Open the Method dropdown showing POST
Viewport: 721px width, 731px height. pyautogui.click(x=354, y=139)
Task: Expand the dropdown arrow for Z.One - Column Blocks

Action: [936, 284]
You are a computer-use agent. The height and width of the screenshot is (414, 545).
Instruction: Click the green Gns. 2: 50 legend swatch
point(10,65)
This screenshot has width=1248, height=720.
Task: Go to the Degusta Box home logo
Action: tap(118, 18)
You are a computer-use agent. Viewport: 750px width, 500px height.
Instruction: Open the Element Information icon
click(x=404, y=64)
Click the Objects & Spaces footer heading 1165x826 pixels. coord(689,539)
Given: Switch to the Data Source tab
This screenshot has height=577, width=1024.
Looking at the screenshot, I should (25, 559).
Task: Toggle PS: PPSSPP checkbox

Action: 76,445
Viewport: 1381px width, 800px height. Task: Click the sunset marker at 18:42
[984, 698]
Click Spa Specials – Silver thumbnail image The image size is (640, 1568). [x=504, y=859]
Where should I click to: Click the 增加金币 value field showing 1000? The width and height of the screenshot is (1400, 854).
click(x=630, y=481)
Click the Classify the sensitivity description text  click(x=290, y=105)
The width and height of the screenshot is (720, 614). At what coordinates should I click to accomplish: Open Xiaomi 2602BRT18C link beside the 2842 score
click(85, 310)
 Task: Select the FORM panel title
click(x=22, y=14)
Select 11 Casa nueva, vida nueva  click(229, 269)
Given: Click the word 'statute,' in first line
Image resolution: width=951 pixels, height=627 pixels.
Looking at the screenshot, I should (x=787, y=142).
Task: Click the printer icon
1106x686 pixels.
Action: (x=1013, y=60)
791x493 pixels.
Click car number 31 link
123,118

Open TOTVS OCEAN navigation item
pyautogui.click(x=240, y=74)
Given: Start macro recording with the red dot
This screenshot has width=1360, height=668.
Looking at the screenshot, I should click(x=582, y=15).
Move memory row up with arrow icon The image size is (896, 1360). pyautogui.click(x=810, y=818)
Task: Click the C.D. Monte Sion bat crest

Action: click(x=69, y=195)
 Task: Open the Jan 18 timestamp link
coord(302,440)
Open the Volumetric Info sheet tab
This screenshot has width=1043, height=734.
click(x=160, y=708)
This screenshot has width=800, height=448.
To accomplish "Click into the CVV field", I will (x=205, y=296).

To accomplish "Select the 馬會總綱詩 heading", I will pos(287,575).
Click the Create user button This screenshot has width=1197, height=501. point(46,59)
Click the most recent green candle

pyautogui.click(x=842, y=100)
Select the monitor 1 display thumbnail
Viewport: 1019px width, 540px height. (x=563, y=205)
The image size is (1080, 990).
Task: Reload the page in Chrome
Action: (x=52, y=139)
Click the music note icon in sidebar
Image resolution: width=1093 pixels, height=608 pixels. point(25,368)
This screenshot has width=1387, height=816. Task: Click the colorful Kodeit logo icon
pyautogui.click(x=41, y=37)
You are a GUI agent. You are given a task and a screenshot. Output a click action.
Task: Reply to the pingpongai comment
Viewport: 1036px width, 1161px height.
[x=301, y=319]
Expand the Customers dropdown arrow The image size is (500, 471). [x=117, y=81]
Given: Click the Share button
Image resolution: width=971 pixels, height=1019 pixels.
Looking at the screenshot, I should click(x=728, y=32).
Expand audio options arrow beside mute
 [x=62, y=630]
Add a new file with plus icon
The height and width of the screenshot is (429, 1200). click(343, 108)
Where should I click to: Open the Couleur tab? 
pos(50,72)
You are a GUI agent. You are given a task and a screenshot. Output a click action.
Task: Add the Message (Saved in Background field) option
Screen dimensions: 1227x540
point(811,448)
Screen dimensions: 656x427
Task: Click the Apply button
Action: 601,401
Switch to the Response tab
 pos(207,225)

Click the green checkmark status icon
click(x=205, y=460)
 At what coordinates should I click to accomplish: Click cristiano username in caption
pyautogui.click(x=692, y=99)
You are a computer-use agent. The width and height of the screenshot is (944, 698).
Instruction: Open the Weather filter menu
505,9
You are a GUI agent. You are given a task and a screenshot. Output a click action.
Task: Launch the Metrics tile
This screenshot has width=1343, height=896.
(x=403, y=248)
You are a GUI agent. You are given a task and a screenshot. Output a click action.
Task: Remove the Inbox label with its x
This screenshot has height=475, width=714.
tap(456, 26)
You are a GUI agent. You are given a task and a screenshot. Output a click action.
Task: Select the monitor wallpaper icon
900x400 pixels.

* Exercise instructions:
Return word for word the lines above from the line with "Task: Open the Jan 18 timestamp link" to the line with "Given: Click the Share button", including both and leaving out all others.

* Written answer:
 Task: Open the Jan 18 timestamp link
coord(302,440)
Open the Volumetric Info sheet tab
This screenshot has width=1043, height=734.
click(x=160, y=708)
This screenshot has width=800, height=448.
To accomplish "Click into the CVV field", I will (x=205, y=296).

To accomplish "Select the 馬會總綱詩 heading", I will pos(287,575).
Click the Create user button This screenshot has width=1197, height=501. point(46,59)
Click the most recent green candle

pyautogui.click(x=842, y=100)
Select the monitor 1 display thumbnail
Viewport: 1019px width, 540px height. (x=563, y=205)
The image size is (1080, 990).
Task: Reload the page in Chrome
Action: (x=52, y=139)
Click the music note icon in sidebar
Image resolution: width=1093 pixels, height=608 pixels. point(25,368)
This screenshot has width=1387, height=816. Task: Click the colorful Kodeit logo icon
pyautogui.click(x=41, y=37)
You are a GUI agent. You are given a task and a screenshot. Output a click action.
Task: Reply to the pingpongai comment
Viewport: 1036px width, 1161px height.
[x=301, y=319]
Expand the Customers dropdown arrow The image size is (500, 471). [x=117, y=81]
Given: Click the Share button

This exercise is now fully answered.